During the pandemic, group shelters made it difficult to comply with social distancing rules, prompting the city to rent out hundreds of hotel rooms as quasi COVID wards. As the pandemic eased, the city became less reliant on hotels.

That changed as thousands of migrants began arriving by bus last year.

The Watson Hotel on West 57th Street, which used to receive rave reviews for its rooftop pool and proximity to Central Park, is now being used to house migrant families.

“It is our moral and legal obligation to provide shelter to anyone who needs it,” the city’s Department of Social Services said in a statement. “As such, we have utilized, and will continue to utilize, every tool at our disposal to meet the needs of every family and individual who comes to us seeking shelter.”

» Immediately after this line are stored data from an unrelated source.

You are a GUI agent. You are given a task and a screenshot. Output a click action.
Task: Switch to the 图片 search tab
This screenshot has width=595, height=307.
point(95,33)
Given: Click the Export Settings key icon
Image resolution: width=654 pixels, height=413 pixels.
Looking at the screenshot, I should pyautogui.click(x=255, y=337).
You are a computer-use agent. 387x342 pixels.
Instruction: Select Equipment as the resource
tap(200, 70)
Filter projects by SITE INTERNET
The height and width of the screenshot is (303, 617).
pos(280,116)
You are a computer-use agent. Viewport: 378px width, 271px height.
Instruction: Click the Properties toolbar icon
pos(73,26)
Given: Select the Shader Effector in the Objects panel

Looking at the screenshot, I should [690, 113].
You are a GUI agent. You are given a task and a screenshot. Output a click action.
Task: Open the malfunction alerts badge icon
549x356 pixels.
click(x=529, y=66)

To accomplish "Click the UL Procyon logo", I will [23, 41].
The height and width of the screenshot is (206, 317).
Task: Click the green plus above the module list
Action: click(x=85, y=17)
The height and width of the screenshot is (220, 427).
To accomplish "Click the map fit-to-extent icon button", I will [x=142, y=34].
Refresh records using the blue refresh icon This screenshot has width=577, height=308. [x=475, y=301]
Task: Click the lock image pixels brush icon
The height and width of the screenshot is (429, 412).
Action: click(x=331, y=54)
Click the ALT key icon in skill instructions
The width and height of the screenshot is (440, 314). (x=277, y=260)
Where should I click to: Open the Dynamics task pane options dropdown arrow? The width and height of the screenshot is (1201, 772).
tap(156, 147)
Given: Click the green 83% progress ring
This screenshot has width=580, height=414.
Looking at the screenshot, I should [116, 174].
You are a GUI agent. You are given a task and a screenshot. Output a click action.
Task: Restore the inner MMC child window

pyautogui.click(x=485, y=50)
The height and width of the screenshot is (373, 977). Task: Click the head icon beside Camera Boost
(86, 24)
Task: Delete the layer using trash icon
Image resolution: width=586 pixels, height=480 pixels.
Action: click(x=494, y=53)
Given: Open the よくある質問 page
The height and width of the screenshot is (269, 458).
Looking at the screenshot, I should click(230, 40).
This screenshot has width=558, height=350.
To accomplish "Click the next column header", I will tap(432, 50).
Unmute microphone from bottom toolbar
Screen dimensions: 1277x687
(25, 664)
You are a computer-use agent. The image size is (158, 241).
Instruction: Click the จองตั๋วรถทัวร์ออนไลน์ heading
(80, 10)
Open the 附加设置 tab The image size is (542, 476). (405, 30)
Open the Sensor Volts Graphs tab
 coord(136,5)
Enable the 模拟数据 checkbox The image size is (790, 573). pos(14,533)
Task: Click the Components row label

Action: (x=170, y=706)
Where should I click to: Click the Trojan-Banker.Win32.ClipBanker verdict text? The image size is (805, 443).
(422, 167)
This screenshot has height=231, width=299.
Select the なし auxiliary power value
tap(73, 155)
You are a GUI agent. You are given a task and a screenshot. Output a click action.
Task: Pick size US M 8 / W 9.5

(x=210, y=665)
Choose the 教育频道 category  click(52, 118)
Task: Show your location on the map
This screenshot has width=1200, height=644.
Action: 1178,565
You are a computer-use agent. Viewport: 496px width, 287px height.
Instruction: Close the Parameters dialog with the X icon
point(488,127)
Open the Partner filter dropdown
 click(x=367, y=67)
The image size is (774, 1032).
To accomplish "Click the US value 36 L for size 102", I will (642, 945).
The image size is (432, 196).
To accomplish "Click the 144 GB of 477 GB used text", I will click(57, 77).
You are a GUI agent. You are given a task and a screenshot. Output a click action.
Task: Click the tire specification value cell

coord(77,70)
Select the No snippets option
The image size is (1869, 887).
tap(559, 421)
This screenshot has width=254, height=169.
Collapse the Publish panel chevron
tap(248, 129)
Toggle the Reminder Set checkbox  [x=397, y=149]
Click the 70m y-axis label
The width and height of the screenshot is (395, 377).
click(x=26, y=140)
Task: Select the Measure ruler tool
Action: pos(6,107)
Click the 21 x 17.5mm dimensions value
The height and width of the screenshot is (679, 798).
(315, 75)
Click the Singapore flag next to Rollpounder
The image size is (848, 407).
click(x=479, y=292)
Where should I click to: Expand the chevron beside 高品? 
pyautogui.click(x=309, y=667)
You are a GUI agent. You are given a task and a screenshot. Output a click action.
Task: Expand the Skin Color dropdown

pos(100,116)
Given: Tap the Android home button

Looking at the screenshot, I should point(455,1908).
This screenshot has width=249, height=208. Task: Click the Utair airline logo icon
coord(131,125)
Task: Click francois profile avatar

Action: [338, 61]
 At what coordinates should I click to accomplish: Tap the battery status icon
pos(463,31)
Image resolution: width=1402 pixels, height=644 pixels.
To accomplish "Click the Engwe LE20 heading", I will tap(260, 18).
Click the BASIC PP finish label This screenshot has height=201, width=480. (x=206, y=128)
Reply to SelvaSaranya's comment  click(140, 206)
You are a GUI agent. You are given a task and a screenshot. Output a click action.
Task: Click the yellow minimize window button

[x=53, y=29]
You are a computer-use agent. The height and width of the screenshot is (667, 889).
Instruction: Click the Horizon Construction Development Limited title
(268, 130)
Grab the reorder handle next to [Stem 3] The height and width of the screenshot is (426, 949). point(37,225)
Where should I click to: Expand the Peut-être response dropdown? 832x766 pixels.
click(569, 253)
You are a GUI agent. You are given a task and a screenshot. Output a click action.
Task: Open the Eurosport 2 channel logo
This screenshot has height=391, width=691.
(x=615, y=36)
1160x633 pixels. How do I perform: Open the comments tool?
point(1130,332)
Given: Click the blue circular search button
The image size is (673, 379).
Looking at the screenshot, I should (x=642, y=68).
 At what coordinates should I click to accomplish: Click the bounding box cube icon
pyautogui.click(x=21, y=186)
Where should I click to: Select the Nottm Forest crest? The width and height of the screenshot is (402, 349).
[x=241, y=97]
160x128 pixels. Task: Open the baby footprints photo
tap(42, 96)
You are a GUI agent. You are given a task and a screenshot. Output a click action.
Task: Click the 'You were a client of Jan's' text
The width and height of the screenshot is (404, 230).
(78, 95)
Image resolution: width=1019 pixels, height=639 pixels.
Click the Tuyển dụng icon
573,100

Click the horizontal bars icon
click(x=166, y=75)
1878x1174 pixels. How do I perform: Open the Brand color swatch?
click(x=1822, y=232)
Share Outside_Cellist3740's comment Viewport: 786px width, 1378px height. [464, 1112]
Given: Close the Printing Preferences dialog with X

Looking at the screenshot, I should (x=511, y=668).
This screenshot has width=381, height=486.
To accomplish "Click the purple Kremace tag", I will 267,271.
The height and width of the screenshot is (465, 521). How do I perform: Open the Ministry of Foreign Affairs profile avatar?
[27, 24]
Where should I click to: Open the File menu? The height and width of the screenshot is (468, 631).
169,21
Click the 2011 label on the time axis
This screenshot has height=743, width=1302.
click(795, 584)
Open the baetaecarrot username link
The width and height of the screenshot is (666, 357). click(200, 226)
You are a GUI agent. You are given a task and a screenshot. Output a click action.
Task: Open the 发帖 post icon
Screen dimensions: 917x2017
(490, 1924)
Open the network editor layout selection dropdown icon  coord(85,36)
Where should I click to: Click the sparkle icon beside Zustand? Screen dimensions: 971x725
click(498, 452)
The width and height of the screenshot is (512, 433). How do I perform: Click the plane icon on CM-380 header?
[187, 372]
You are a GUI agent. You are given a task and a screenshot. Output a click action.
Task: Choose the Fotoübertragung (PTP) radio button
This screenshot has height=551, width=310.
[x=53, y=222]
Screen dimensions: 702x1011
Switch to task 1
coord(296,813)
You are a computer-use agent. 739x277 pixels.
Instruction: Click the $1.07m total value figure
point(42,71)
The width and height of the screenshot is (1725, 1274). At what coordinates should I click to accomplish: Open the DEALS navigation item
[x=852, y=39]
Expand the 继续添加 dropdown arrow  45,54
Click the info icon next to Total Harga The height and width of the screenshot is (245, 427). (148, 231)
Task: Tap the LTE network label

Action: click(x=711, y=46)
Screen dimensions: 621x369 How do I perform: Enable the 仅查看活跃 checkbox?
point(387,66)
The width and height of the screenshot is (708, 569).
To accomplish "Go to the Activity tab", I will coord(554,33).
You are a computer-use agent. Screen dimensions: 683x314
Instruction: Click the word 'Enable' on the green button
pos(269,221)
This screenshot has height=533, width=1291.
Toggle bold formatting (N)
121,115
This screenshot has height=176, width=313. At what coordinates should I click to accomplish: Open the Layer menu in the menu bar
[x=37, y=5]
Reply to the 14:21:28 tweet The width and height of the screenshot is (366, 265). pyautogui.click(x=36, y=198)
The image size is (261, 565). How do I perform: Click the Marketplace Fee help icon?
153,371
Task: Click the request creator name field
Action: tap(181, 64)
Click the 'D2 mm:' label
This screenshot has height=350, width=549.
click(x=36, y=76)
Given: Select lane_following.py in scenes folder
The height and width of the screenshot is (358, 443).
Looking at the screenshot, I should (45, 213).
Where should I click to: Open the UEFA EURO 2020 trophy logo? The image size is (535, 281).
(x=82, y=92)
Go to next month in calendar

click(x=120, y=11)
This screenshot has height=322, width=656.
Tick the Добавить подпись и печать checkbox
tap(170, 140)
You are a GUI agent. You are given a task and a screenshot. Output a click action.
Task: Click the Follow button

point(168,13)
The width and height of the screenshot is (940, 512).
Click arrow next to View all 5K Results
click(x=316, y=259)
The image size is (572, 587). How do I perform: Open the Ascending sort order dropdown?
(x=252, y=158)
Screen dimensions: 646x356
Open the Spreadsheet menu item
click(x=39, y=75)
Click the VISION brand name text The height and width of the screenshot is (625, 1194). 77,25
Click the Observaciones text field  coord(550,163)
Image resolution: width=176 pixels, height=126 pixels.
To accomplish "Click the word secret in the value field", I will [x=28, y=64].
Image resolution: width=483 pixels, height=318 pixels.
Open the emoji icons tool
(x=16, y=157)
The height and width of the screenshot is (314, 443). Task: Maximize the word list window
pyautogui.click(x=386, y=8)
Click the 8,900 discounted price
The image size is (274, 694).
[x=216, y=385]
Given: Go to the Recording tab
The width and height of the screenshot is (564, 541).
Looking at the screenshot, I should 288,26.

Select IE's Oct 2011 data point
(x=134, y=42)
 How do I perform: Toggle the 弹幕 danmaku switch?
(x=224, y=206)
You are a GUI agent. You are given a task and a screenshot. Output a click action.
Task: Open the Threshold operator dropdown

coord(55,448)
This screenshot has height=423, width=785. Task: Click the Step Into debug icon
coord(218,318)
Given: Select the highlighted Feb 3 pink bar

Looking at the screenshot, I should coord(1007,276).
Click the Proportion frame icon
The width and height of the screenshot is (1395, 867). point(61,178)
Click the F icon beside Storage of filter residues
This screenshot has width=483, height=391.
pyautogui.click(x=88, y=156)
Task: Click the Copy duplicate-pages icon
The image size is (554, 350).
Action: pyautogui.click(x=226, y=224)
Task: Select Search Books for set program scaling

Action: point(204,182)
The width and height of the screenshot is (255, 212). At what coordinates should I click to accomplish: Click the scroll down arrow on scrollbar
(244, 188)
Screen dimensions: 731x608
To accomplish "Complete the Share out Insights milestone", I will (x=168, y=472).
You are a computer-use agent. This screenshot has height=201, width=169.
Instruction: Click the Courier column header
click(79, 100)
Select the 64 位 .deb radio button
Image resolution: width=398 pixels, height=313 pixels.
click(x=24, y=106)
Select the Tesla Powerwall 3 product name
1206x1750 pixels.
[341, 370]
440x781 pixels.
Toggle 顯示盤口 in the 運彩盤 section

Before the surge in asylum seekers, the city was dealing with increased homelessness, packed shelters and a dearth of affordable housing. New York even announced a plan to send hundreds of migrants to hotels in suburban Orange and Rockland counties across the Hudson River, angering local leaders.

Vijay Dandapani, the president and CEO of the Hotel Association of New York City, said the city needs to come up with long-term solutions.

“Hotels are not the solution for these situations,” he said, adding that the optics posed problems for taxpayers who might think migrants are living in luxury at their expense.

But some advocates for the homeless say the private quarters that hotel rooms provide are a better choice than the barracks-style accommodations the city usually provides.

Kassi Keith, 55, one of the city’s homeless residents, welcomed the hotel arrangement.

“Having your own room, what it gives you, it gives you peace of mind,” Keith said. “I can go to sleep with both eyes closed, you don’t have to keep one eye open.”

Earlier this year, dozens of migrants staged a protest after being evicted from hotel rooms and forced into barracks set up at the Brooklyn Cruise Terminal, which has poor access to public transportation. They complained about the cold, the lack of privacy and not having enough bathrooms.

The Roosevelt Hotel will first open this week as a welcome center providing legal and medical information and resources, officials said. It also will open 175 rooms for families with children, then expand the number of rooms to 850. The city said another 150 other rooms will be available to other asylum seekers.

“When you offer people something like a hotel room, you’re much more likely to get a positive response to it," said David Giffen, executive director of the Coalition for the Homeless, adding that the rooms provide “privacy and dignity.”

But Giffen said hotels won't address the greater problem of a lack of affordable, permanent housing.

“What’s behind all of this (is) that we have such a failed housing system that people who have lower incomes end up using the shelter system as the de facto housing system,” he said. “And then the shelter system doesn’t have enough beds so we’re using the hotels as a de facto shelter system.”